FTO designations, policy changes, and increased resources to “totally eliminate” cartels may be effective, but with collateral consequences.

Published by The Lawfare Institute
in Cooperation With
On Feb. 20 the State Department designated specific Mexican drug cartels and transnational criminal organizations (TCOs) as foreign terrorist organizations (FTOs). The designation triggers new investigatory and prosecutorial tools for federal prosecutors, including the broad Material Support of Terrorists criminal statute (“Material Support” 18 U.S.C. Section 2339B). Material Support includes providing nearly anything to an FTO, including money or services.
Drug cartels have metastasized in Mexico, spreading throughout the geographic and economic landscape. With hundreds of thousands of fentanyl deaths over the past decade, there appears to be political support for the Trump administration’s more aggressive methods. Targeting drug trafficking operations alone is insufficient to accomplish the administration’s stated goal to “totally eliminate” the drug cartels. Large drug seizures and the extradition of a few drug cartel leaders is the same business-as-usual approach to the drug war; instead, the administration’s actions signal a sweeping approach likely to impact U.S. and international businesses.
Beyond the FTO designation, a Feb. 5 memo from Attorney General Pam Bondi suspended prior Department of Justice National Security Division approval requirements for prosecutors using terrorism charges to investigate and prosecute drug cartels, fast-tracking the process. The department has also increased resources for drug cartel investigations, including re-tasking seasoned anti-money laundering, using the Foreign Corrupt Practices Act (FCPA), and deploying forfeiture prosecutors for drug cartel investigations.
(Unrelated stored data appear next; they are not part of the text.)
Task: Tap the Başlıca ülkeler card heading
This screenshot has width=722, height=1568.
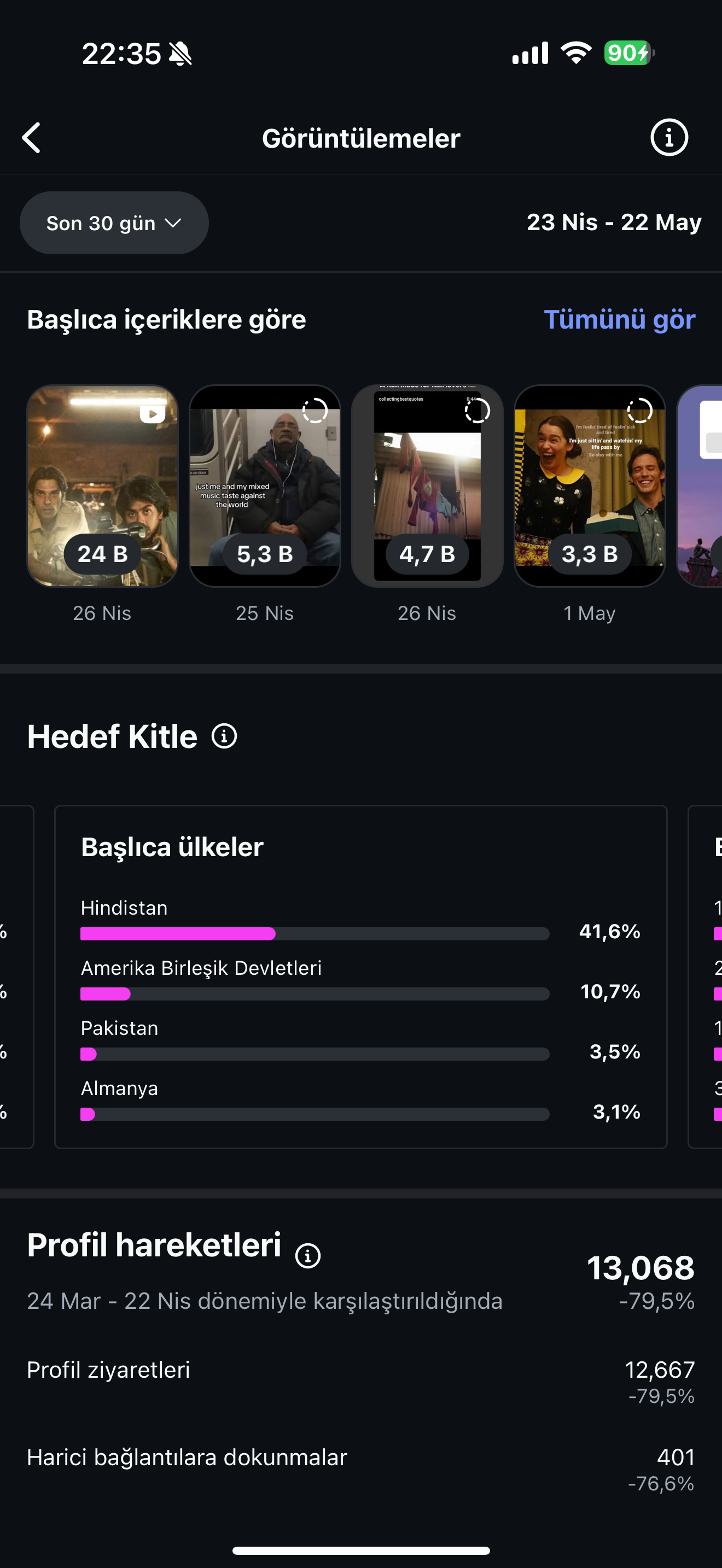Action: click(x=172, y=847)
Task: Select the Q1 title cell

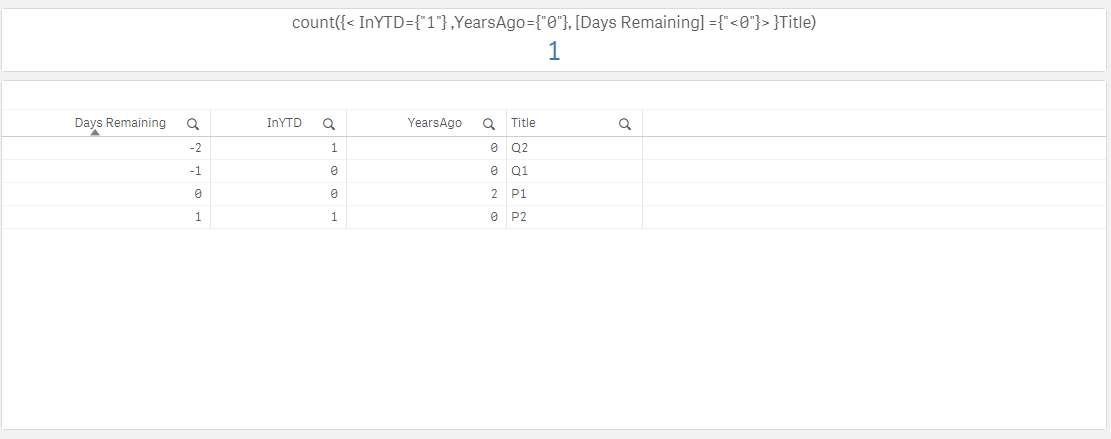Action: [520, 171]
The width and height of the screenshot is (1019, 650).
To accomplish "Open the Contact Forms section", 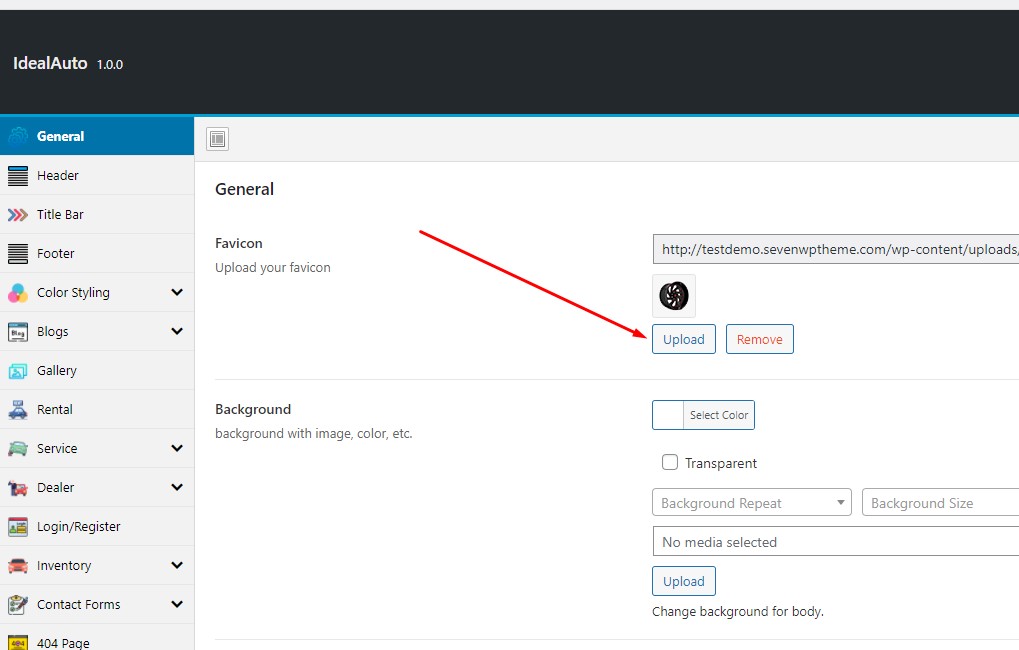I will 78,605.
During his March 4 address to a joint session of Congress, President Trump said: “The territory to the immediate south of our border is now dominated entirely by criminal cartels that murder, rape, torture, and exercise total control — they have total control over a whole nation — posing a grave threat to our national security. The cartels are waging war in America, and it’s time for America to wage war on the cartels.” On March 5, the U.S. Attorney’s Office for the Eastern District of New York announced a Transnational Criminal Organizations Strike Force, targeting cartels and TCOs, which will include efforts to identify and seize assets in support of the cartels. And on March 6, Deputy Attorney General Todd Blanche issued a memo establishing “Operation Take Back America,” outlining the Justice Department’s core enforcement priorities: “[S]topping illegal immigration, eliminating Cartels and TCOs, and ending illegal trafficking of dangerous drugs and human beings.”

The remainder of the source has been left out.